A team of researchers decided to learn more about the slow adoption rate of solar panels. The researchers and a non-profit organization that promotes the use of solar panels decided to test to types of messages, one based on self-interest and benefits and one which underlined the social benefits at a community-level.
Creating the experiment
The non-profit organization offers a comprehensive program that includes messages related to solar panels, essential information, and town-level initiatives where panels can be mounted ad a lower price for the community, which is already a great deal for some people.

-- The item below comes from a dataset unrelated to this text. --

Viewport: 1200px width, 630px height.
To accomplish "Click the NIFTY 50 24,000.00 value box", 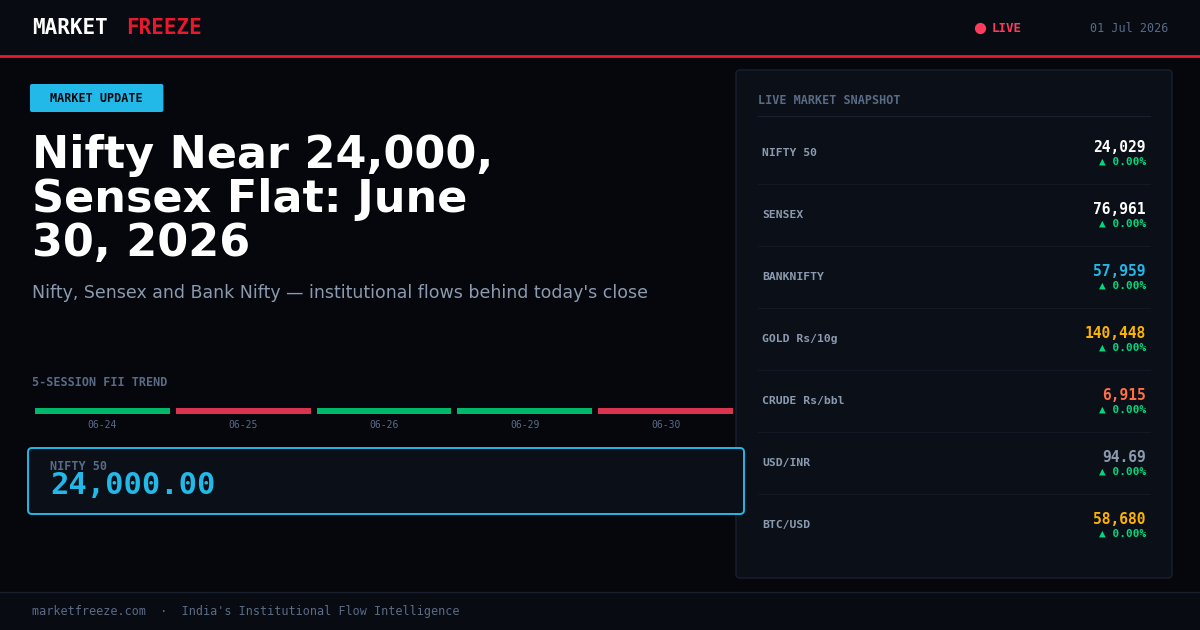I will (386, 481).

For the experiment, the researchers created three distinct sets of towns with similar demographic traits. One set received self-interest messages, one set received pro-community messages, and the last set was a control one where no messages were shared. Official data about current trends among households as obtained from state and local authorities.
Chasing the money
According to the results, the self-interest message was more popular than the pro-community one, encouraging more people to invest in solar panels in comparison to the other set of towns, where the pro-community message led to a minor increase that wasn’t as noticeable.
People who named money as the primary reason for installing solar panels will enjoy more out of their panels, with calculations showing that the panels receive more solar energy on average days. Many were also more likely to make an upfront investment instead of alone a decision, which also boosted the rate of return of the panels.
The researchers concluded that messages should be tailored according to the financial levels of the target communities to maximize installation rates.